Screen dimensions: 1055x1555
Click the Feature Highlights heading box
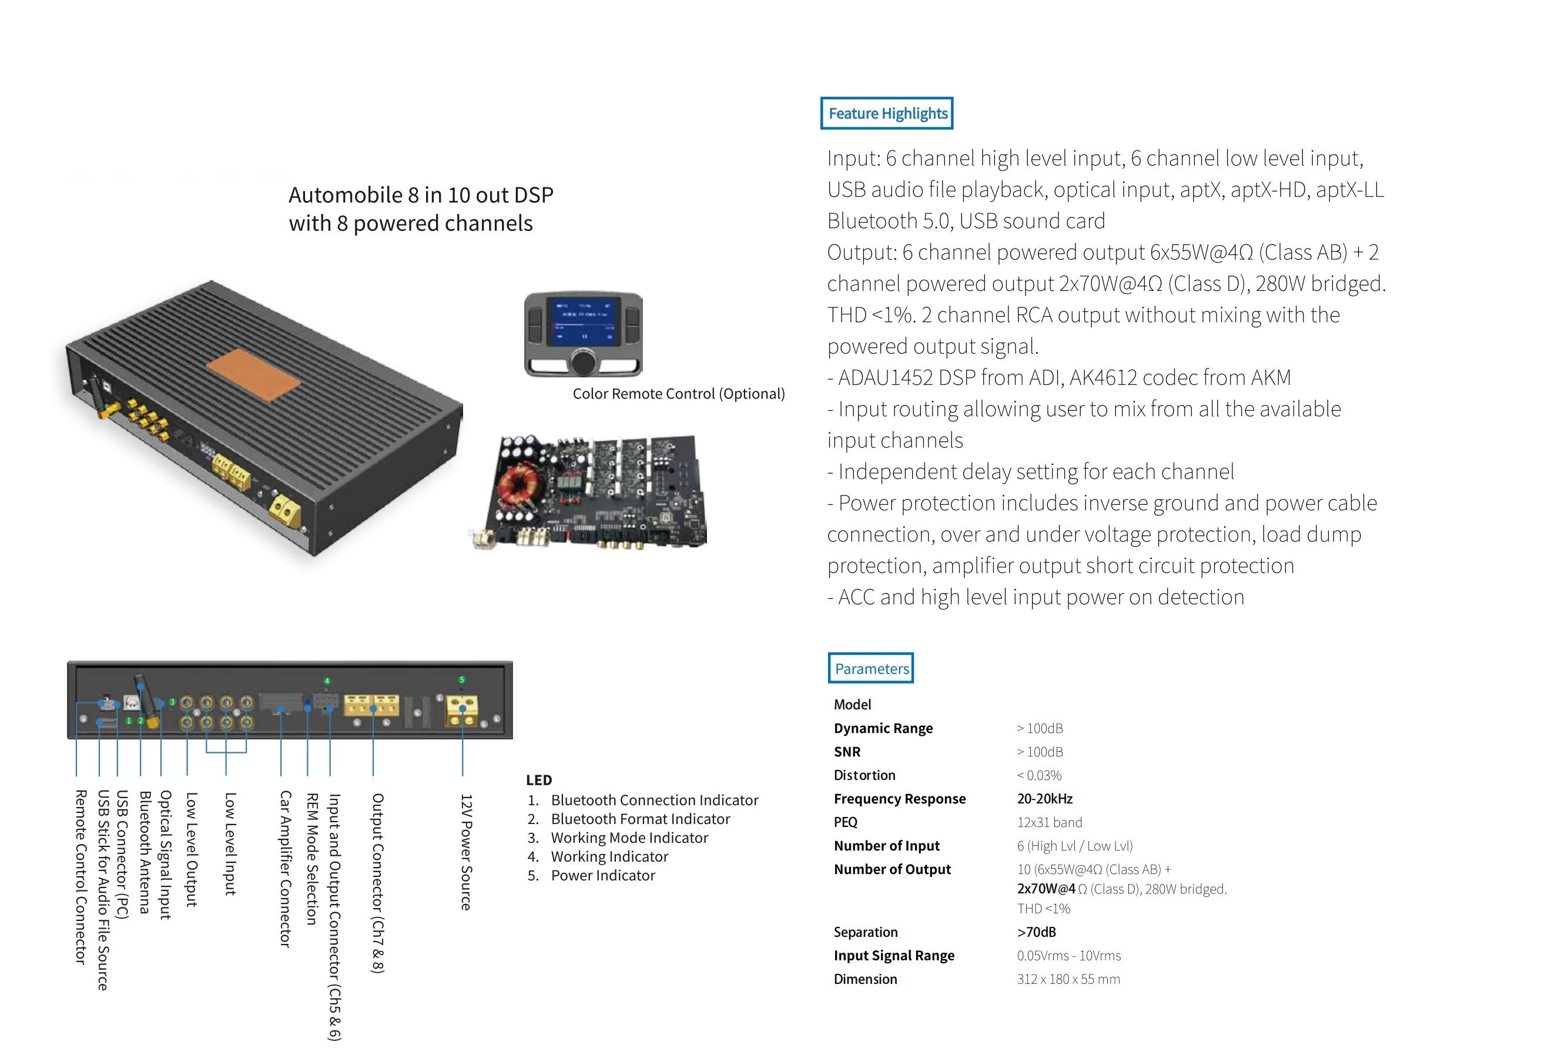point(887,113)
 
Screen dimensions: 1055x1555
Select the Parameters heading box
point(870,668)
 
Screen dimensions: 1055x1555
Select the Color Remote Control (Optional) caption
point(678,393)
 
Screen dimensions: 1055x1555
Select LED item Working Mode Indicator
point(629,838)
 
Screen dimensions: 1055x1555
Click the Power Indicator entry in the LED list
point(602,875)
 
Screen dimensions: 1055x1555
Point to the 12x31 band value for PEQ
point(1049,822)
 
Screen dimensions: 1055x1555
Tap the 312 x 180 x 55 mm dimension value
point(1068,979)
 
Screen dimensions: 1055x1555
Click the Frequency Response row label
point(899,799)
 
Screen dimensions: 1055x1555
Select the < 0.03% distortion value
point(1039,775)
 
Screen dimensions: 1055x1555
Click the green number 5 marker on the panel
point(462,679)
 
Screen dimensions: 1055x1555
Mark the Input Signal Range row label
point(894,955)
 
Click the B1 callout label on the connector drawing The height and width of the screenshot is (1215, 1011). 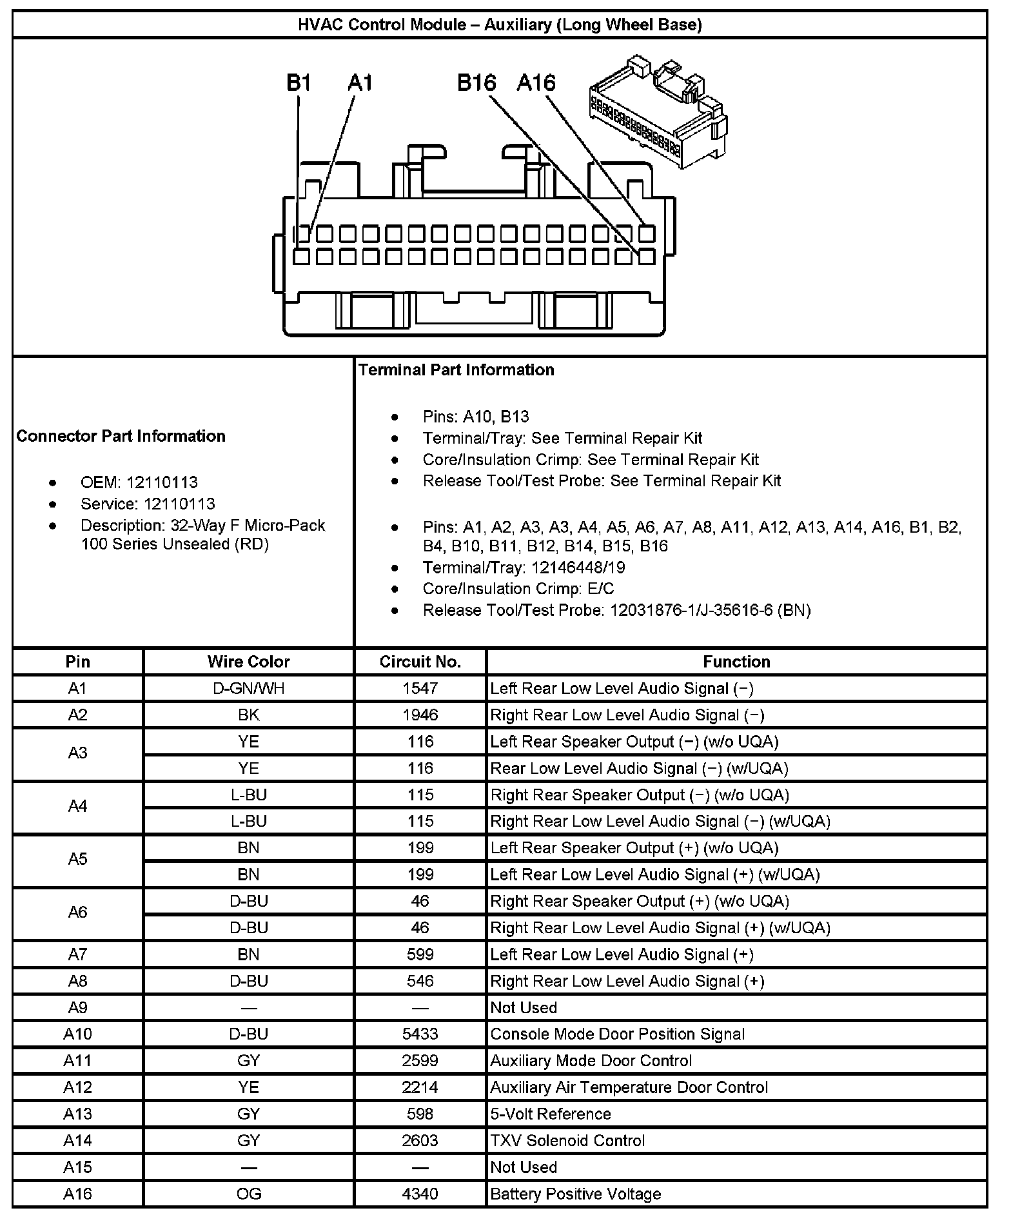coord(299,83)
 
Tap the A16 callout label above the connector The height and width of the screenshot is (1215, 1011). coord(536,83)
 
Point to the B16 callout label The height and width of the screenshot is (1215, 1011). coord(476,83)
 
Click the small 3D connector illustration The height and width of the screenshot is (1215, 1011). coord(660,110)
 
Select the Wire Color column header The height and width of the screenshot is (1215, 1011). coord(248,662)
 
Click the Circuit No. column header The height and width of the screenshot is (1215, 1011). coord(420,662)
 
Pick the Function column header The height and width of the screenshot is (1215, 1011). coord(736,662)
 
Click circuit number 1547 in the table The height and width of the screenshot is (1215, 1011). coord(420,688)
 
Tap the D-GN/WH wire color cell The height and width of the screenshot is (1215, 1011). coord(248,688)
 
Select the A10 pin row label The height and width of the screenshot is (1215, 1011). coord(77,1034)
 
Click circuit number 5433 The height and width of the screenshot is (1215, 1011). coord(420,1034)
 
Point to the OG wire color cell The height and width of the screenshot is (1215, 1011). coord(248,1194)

---

TASK DETAILS:
Can you update the material from the line with "Click the small" through the end, changing "column header" to "column heading" and leaving everything else unchanged? Give back only those lines.

FINAL RESULT:
Click the small 3D connector illustration The height and width of the screenshot is (1215, 1011). coord(660,110)
 
Select the Wire Color column heading The height and width of the screenshot is (1215, 1011). coord(248,662)
 
Click the Circuit No. column heading The height and width of the screenshot is (1215, 1011). coord(420,662)
 
Pick the Function column heading The height and width of the screenshot is (1215, 1011). coord(736,662)
 
Click circuit number 1547 in the table The height and width of the screenshot is (1215, 1011). coord(420,688)
 
Tap the D-GN/WH wire color cell The height and width of the screenshot is (1215, 1011). coord(248,688)
 
Select the A10 pin row label The height and width of the screenshot is (1215, 1011). coord(77,1034)
 
Click circuit number 5433 The height and width of the screenshot is (1215, 1011). coord(420,1034)
 
Point to the OG wire color cell The height and width of the screenshot is (1215, 1011). coord(248,1194)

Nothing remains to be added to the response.